_WHAT IS REQUIRED_:
Each entry shown below is to be reproduced exactly.

_RECORDS SHOWN_:
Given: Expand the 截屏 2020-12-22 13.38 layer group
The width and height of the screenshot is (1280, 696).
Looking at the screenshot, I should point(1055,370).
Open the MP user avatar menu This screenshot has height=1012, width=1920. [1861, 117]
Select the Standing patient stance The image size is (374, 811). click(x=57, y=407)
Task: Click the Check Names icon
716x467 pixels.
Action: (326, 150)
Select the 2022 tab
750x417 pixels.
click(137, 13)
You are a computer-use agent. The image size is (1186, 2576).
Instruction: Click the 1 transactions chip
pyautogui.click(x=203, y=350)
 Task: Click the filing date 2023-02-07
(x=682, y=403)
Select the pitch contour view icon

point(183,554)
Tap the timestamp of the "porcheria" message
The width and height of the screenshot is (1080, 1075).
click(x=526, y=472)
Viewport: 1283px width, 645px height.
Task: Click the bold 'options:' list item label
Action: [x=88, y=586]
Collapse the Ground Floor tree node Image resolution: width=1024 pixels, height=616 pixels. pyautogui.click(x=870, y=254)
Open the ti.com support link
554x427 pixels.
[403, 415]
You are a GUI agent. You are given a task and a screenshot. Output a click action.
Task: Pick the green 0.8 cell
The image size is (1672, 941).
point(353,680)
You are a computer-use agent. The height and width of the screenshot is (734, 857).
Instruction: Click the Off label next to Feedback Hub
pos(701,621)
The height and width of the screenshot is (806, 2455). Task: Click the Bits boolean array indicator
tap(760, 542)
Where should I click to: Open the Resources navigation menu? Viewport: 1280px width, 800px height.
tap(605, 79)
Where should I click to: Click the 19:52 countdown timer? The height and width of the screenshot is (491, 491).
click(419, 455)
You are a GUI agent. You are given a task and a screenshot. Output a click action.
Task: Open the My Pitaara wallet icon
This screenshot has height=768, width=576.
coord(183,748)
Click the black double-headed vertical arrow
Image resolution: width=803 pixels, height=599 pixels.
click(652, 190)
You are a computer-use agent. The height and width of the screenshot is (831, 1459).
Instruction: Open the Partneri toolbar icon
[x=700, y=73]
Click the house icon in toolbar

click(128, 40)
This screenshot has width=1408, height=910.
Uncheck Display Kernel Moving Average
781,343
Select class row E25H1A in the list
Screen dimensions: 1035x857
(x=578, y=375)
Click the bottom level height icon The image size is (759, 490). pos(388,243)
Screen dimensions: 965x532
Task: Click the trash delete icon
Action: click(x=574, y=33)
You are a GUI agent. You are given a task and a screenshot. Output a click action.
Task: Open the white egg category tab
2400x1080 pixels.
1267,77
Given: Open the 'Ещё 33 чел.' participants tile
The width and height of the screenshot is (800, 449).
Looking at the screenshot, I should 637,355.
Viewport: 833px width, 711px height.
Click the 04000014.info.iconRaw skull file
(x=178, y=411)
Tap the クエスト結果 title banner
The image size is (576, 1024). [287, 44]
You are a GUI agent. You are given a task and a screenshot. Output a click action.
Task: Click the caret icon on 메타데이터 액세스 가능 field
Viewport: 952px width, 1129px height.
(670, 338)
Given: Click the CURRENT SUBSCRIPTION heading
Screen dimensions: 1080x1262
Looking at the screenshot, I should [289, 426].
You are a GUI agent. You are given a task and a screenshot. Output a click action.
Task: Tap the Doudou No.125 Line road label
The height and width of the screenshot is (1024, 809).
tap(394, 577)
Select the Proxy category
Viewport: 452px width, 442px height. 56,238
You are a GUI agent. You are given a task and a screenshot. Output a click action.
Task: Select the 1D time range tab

_ANSWER TO THE PROBLEM_:
Given: Expand the 截屏 2020-12-22 13.38 layer group
The width and height of the screenshot is (1280, 696).
Looking at the screenshot, I should point(1055,370).
Open the MP user avatar menu This screenshot has height=1012, width=1920. [1861, 117]
Select the Standing patient stance The image size is (374, 811). click(x=57, y=407)
Task: Click the Check Names icon
716x467 pixels.
Action: (326, 150)
Select the 2022 tab
750x417 pixels.
click(137, 13)
You are a computer-use agent. The image size is (1186, 2576).
Instruction: Click the 1 transactions chip
pyautogui.click(x=203, y=350)
 Task: Click the filing date 2023-02-07
(x=682, y=403)
Select the pitch contour view icon

point(183,554)
Tap the timestamp of the "porcheria" message
The width and height of the screenshot is (1080, 1075).
click(x=526, y=472)
Viewport: 1283px width, 645px height.
Task: Click the bold 'options:' list item label
Action: [x=88, y=586]
Collapse the Ground Floor tree node Image resolution: width=1024 pixels, height=616 pixels. pyautogui.click(x=870, y=254)
Open the ti.com support link
554x427 pixels.
[403, 415]
You are a GUI agent. You are given a task and a screenshot. Output a click action.
Task: Pick the green 0.8 cell
The image size is (1672, 941).
point(353,680)
You are a computer-use agent. The height and width of the screenshot is (734, 857).
Instruction: Click the Off label next to Feedback Hub
pos(701,621)
The height and width of the screenshot is (806, 2455). Task: Click the Bits boolean array indicator
tap(760, 542)
Where should I click to: Open the Resources navigation menu? Viewport: 1280px width, 800px height.
tap(605, 79)
Where should I click to: Click the 19:52 countdown timer? The height and width of the screenshot is (491, 491).
click(419, 455)
You are a GUI agent. You are given a task and a screenshot. Output a click action.
Task: Open the My Pitaara wallet icon
This screenshot has height=768, width=576.
coord(183,748)
Click the black double-headed vertical arrow
Image resolution: width=803 pixels, height=599 pixels.
click(652, 190)
You are a computer-use agent. The height and width of the screenshot is (831, 1459).
Instruction: Open the Partneri toolbar icon
[x=700, y=73]
Click the house icon in toolbar

click(128, 40)
This screenshot has width=1408, height=910.
Uncheck Display Kernel Moving Average
781,343
Select class row E25H1A in the list
Screen dimensions: 1035x857
(x=578, y=375)
Click the bottom level height icon The image size is (759, 490). pos(388,243)
Screen dimensions: 965x532
Task: Click the trash delete icon
Action: click(x=574, y=33)
You are a GUI agent. You are given a task and a screenshot. Output a click action.
Task: Open the white egg category tab
2400x1080 pixels.
1267,77
Given: Open the 'Ещё 33 чел.' participants tile
The width and height of the screenshot is (800, 449).
Looking at the screenshot, I should 637,355.
Viewport: 833px width, 711px height.
Click the 04000014.info.iconRaw skull file
(x=178, y=411)
Tap the クエスト結果 title banner
The image size is (576, 1024). [287, 44]
You are a GUI agent. You are given a task and a screenshot. Output a click action.
Task: Click the caret icon on 메타데이터 액세스 가능 field
Viewport: 952px width, 1129px height.
(670, 338)
Given: Click the CURRENT SUBSCRIPTION heading
Screen dimensions: 1080x1262
Looking at the screenshot, I should [289, 426].
You are a GUI agent. You are given a task and a screenshot. Output a click action.
Task: Tap the Doudou No.125 Line road label
The height and width of the screenshot is (1024, 809).
tap(394, 577)
Select the Proxy category
Viewport: 452px width, 442px height. 56,238
You are a GUI agent. You are given a task and a screenshot. Output a click action.
Task: Select the 1D time range tab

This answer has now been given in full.